One of the most promising applications of AI in weather forecasting is ensemble modeling. In ensemble modeling, the same model is run multiple times, each time starting with slightly adjusted initial atmospheric conditions to represent the uncertainties and approximations made by the model. The result is a range of possible outcomes rather than a single forecast, which meteorologists use to identify the most likely forecast and assess its reliability.

Ensemble forecasts from traditional models are limited to about 50 simulations due to the time and cost of generation, and can miss extreme events such as excessive rainfall or heat. AI allows much larger ensembles to be generated in just minutes, potentially enabling more useful predictions and risk assessments for emergency managers, the general public, and numerous industries.

“Our hypothesis is that we can now easily scale up AI models to thousands or tens of thousands of ensemble members,” Anima Anandkumar, senior director of AI Research at NVIDIA, said in an interview. Ta.

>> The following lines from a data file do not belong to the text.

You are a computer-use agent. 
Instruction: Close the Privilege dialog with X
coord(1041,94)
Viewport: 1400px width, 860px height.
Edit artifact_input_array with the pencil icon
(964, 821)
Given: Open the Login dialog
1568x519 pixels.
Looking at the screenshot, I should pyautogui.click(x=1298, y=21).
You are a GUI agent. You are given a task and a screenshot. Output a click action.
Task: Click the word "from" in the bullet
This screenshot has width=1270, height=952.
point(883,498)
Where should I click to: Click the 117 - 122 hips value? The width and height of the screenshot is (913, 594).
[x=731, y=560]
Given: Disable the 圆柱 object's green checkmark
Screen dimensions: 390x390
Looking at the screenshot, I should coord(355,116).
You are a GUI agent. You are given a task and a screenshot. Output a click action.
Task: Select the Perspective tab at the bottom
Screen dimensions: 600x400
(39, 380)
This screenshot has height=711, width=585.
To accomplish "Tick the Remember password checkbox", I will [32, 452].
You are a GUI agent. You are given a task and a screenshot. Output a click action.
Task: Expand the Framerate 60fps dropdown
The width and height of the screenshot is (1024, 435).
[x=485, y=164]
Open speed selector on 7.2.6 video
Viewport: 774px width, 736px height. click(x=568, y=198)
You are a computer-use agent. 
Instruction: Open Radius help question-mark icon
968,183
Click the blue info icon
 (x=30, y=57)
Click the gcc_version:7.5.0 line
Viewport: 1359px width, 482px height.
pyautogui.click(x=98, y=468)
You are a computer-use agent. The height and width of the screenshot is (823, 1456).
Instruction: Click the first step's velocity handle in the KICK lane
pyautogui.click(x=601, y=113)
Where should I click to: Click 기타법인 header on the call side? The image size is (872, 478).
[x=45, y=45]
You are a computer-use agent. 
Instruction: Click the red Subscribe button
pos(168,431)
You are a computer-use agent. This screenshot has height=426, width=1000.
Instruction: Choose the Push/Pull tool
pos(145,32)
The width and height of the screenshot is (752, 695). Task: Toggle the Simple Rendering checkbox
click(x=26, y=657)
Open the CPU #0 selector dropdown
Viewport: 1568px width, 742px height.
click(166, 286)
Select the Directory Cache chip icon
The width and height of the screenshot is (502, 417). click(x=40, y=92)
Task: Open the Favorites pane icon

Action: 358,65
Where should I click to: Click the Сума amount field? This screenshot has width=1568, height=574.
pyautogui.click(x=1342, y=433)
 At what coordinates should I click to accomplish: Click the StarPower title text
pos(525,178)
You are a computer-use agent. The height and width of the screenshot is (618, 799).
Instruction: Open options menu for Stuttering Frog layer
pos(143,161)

The European Center says it believes ensembles are “the key to delivering valuable predictions on medium time scales” and has launched a project to create its own AI-based system.

Despite recent advances, AI models have limitations. For example, it is not possible to create all forecasts for many important parameters, such as precipitation and cloud cover. They also need to gain the trust and understanding of forecasters who have spent their careers working with traditional models. But the rapid pace of innovation has meteorologists excited about the possibilities.

“I think this is the future, especially when it comes to operational forecasting,” Jacobs said.